Pairwise sequence comparisons as well as the results of molecular phylogenetic analysis (Fig. 3) have confirmed identification of our metacestodes from quail as Mesocestoides sp. Interestingly, these larvae were conspecific with the pretetrathyridium stages recently reported from the ground skink Scincella lateralis in Oklahoma (McAllister et al. 2018). The two forms were nearly completely identical genetically with only 0.7% (only two nucleotides) divergence in the 12S gene, 0.8% divergence in cox1 gene, and 1.6% divergence in the highly variable nad1 gene. According to McAllister et al. (2018), these metacestodes do not have a match among currently sequenced adult or metacestode stages of Mesocestoides and might represent a yet undescribed species that is closely related (Fig. 3) to two lineages previously reported as Mesocestoides sp. C by Padgett et al. (2005). The important difference between our specimens and those described by McAllister et al. (2018) is that the specimens from the quail were fully-formed tertrathyridia with invaginated apical ends (Fig. 2), whereas the specimens from the skinks were pretetrathyridia with evaginated scolex and neck region.

Adult Mesocestoides vogae (reported as Mesocestoides corti) and Mesocestoides lineatus have been documented in canids, felids, and mustelids from Texas (Custer and Pence 1981; Pence and Windberg 1984; Pence et al. 2003). In South Texas, coyotes (Canis latrans) and ocelots (Leopardus pardalis) had 48% and 7% prevalence of M. lineatus, respectively (Pence and Windberg 1984; Pence et al. 2003), whereas bobcats (Lynx rufus) and American badgers had 36% and 23% prevalence of M. vogae (reported as M. corti) in northern Texas, respectively (Stone and Pence 1978; Pence and Dowler 1979; Etges 1991).

Our study appears to be the first record of tetrathyridia in wild North American birds. During the 2016–17 hunting season we noted two other instances of tetrathyridia in bobwhites from North Texas, but disregarded their occurrence as proglottids of more robust cestodes.

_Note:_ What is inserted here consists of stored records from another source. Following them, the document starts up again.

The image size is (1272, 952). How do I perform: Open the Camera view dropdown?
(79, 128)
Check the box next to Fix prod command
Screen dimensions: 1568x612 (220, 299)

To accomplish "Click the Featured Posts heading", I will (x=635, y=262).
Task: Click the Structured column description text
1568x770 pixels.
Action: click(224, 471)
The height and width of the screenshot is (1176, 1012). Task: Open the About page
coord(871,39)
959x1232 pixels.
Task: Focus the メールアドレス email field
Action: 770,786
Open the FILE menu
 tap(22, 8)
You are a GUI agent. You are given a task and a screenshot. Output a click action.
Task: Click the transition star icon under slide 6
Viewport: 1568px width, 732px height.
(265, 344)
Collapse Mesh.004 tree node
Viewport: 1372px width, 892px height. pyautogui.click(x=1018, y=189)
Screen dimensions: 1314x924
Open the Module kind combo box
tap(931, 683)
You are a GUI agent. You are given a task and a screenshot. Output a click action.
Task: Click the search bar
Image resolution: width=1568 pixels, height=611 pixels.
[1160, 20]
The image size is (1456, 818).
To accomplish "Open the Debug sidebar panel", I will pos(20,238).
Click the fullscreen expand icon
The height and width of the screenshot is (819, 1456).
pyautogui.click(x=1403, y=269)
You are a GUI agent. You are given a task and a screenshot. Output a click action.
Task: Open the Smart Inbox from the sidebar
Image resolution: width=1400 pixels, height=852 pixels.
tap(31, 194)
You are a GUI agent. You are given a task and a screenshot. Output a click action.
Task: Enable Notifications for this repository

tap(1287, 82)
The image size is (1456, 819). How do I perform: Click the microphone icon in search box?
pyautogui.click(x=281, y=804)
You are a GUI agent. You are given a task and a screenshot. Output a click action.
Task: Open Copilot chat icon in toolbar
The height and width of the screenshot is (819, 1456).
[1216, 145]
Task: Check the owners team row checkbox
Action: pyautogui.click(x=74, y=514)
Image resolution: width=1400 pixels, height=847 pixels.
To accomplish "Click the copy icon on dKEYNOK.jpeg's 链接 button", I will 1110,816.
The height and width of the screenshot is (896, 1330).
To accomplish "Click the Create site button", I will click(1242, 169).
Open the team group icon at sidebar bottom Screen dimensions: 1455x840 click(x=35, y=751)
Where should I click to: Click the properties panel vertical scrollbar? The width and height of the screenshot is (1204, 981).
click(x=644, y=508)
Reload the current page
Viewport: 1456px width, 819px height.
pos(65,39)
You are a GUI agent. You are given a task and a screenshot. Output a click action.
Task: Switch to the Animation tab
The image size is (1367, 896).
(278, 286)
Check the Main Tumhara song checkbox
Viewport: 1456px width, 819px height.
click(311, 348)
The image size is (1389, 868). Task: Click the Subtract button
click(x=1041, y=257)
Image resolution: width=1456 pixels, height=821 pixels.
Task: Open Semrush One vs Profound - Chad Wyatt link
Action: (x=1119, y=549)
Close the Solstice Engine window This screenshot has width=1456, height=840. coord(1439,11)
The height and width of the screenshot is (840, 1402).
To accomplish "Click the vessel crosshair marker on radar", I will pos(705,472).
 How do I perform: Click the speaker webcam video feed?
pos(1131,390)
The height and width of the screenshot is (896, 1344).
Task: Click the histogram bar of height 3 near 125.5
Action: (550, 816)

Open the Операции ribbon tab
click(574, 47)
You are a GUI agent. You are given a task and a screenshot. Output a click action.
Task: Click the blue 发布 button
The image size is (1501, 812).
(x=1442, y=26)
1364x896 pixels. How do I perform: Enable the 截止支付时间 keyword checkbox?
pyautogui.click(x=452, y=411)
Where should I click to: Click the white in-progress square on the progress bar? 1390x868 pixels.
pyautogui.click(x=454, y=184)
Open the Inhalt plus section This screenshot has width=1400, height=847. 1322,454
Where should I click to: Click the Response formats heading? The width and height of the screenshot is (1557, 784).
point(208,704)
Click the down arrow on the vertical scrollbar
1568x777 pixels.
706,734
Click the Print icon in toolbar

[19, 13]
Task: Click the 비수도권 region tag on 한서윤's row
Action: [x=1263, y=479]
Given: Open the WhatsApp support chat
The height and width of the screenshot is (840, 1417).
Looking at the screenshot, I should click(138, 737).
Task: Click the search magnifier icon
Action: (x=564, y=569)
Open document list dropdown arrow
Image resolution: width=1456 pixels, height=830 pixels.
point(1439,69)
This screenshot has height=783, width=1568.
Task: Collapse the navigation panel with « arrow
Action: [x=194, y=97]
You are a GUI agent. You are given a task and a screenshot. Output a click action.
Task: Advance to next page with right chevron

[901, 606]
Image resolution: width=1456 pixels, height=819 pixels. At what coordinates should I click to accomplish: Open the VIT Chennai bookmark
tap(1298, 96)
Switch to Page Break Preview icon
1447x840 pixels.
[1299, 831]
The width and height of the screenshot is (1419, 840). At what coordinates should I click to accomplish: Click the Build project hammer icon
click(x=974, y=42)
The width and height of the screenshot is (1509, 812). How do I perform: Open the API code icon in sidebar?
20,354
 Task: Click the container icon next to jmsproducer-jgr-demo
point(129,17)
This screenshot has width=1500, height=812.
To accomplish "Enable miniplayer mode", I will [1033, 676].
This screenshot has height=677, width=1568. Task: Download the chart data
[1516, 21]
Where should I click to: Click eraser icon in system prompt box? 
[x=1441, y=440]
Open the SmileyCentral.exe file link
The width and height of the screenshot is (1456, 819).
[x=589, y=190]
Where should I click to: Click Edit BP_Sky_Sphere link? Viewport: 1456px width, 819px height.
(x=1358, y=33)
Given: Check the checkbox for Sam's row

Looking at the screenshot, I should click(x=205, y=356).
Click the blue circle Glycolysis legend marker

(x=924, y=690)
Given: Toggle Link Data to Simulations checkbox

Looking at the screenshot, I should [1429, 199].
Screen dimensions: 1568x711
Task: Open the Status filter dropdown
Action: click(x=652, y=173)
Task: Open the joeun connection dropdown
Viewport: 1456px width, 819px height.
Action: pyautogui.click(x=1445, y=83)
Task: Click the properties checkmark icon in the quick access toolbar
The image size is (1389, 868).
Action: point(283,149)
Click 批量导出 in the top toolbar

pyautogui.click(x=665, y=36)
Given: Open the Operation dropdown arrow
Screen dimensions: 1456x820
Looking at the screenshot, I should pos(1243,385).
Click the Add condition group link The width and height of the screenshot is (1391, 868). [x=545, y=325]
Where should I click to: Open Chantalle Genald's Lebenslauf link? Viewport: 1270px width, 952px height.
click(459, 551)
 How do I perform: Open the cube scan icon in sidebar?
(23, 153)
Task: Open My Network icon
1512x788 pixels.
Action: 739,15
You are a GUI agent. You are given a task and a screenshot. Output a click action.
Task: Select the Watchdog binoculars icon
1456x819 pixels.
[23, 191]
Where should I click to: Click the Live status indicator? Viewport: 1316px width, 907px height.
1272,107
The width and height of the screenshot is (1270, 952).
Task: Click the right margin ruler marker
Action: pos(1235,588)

Recent helminth surveys of quails from Texas have been extensive, and comprehensive helminth surveys have been conducted across their geographic range (Stoddard 1931; Kellogg and Calpin 1971; Moore et al. 1986; Davidson et al. 1991). However, none of these studies have documented Mesocestoides spp. in quails. It is likely that the occurrence of Mesocestoides in quail, or any New World birds, is rare and incidental.

The pathogenicity of Mesocestoides is low (Atkinson et al. 2009); however, human infections have been documented to occur from eating raw or undercooked meat containing tetrathyridia (Eom et al. 1992; Fuentes et al. 2003; Centers for Disease Control and Prevention 2016). Hunters should assure their harvest is washed and cooked thoroughly before consumption. Additionally, we suggest that internal organs be disposed in a place not accessible to pets or other wildlife.

This study was funded by the Rolling Plains Quail Research Foundation, Caesar Kleberg Wildlife Research Institute, South Texas and Park Cities Chapters of Quail Coalition, and the Reńe Barrientos Fund for Graduate Student Tuition. We thank Mike Kinsella for morphological identification of specimens and appreciate the studious nature of the hunters who submitted their harvested samples. Necropsies were conducted in accordance to the TAMUK Institutional Biosafety Committee protocol 2015-12-01. This is manuscript 18-111 of the Caesar Kleberg Wildlife Research Institute.